What You Know About Allergies?
Topic: illness|Tags: Allergies, allergy symptoms, Bacteria, basophils, biochemicals, blood vessels, depression, environment pollution, illness symptoms, Immune System, leukotrienes, nervous system, skin tissues
Allergies are versatile. They can show up just about anywhere in your body and create an incredible variety of symptoms. They can affect your nose, eyes, throat, lungs, stomach, skin, and nervous system. They can make you itch, wheeze, and sneeze, make your nose run and your eyes weep, give you a headache or a bellyache, and even bring on fatigue and depression.

Allergic Reaction
Allergy symptoms occur when your body’s immune system overreacts to substances in your environment. Most people can live with a little cat dander, dust, or pollen, for example. But people with allergies have immune systems that can react to just about anything that comes along.

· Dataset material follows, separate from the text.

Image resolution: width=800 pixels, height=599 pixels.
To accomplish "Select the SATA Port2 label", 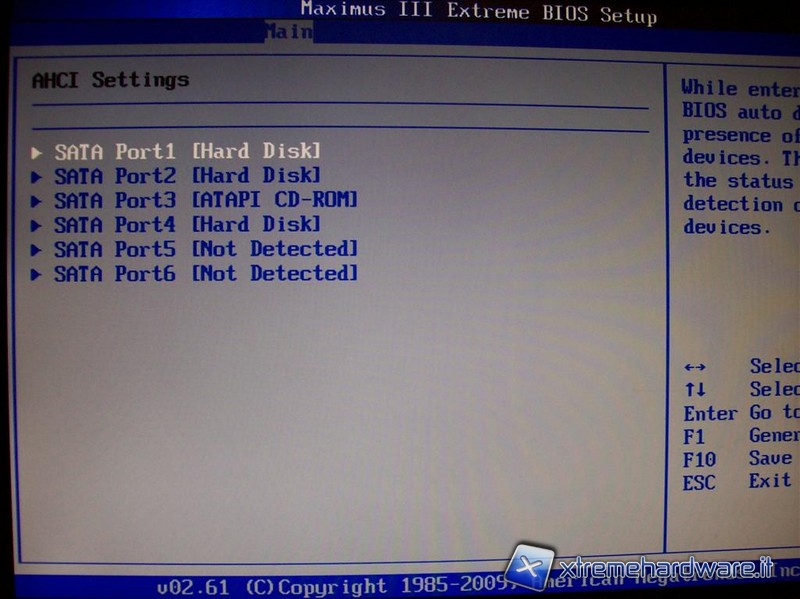I will coord(115,176).
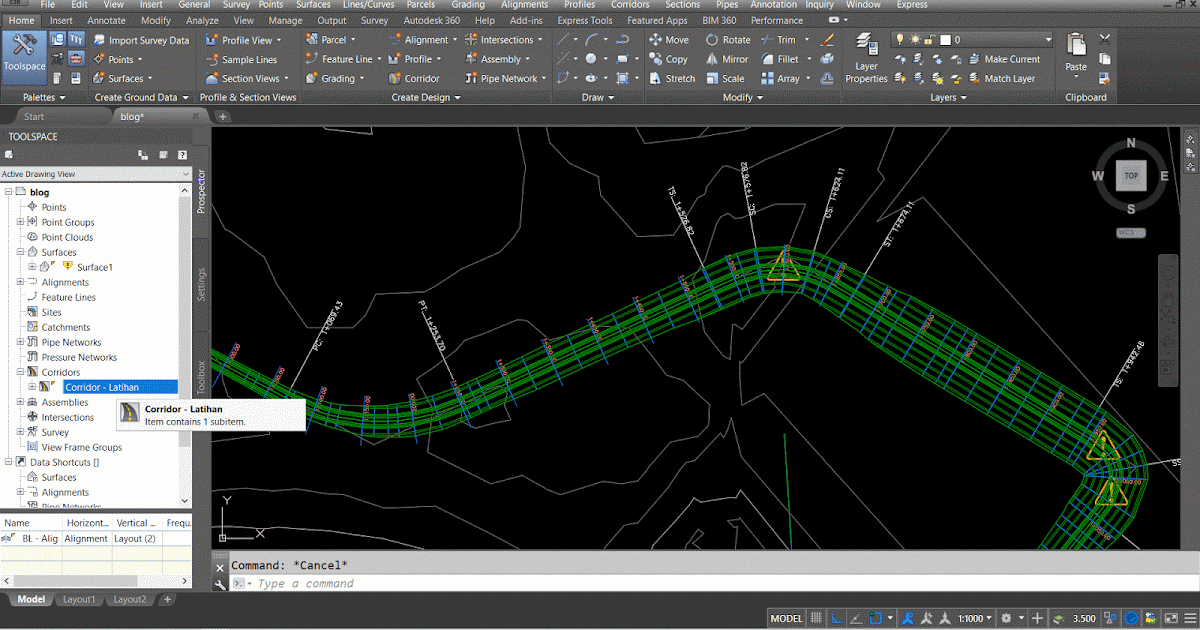1200x630 pixels.
Task: Select the Copy command icon
Action: (x=668, y=59)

It fights these foreign substances just as it would bacteria or viruses, the main causes of run-of-the-mill allergy symptoms are histamine and leukotrienes, biochemicals that your immune system releases. Your immune system is an incredibly complex system of several different kinds of cells working in tandem. The overly sensitive cells involved in allergies are mainly mast cells and basophils.
Mast cells are found in tissues such as your skin, lungs, throat, stomach, and intestines, while basophils hang out in your blood vessels. As you can see, these cells monitor nearly every part of the body.